Background and purpose:  Obesity is often accompanied by hypercholesterolemia characterized by elevated levels of plasma low-density lipoprotein (LDL) and associated with non-alcoholic steatohepatitis, which could progress to hepatic fibrosis. Hepatic stellate cells (HSCs) are the major effectors of hepatic fibrogenesis. This study aims to clarify effects of LDL on activation of HSC, to evaluate roles of curcumin in suppressing these effects and to further elucidate the underlying molecular mechanisms.

Experimental approaches:  HSCs were prepared from rats and cell proliferation was measured by cell proliferation assays (MTS assays). Transient transfection assays were performed to evaluate gene promoter activities. Real-time polymerase chain reaction and Western blotting were used to analyse the expression of genes.

Key results:  LDL stimulated HSC activation in vitro, which was attenuated by curcumin. Curcumin reduced the abundance of LDL receptor (LDLR) in activated HSCs, decreasing cellular cholesterol. Curcumin-dependent activation of peroxisome proliferator-activated receptor-γ (PPARγ) differentially regulated the expression of the transcription factors, sterol regulatory element-binding proteins (SREBPs), in activated HSCs, resulting in the suppression of LDLR gene expression.

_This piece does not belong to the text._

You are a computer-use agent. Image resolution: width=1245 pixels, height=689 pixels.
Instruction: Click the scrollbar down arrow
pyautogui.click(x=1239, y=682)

Conclusions and implications:  Curcumin suppressed LDLR gene expression in activated HSCs in vitro by activating PPARγ and differentially regulating gene expression of SREBPs, reducing cellular cholesterol and attenuating the stimulatory effects of LDL on HSC activation. These results provide novel insights into the roles and mechanisms of curcumin in the inhibition of LDL-induced HSC activation. This curcumin, a constituent of turmeric, may be useful in preventing hypercholesterolemia-associated hepatic fibrogenesis.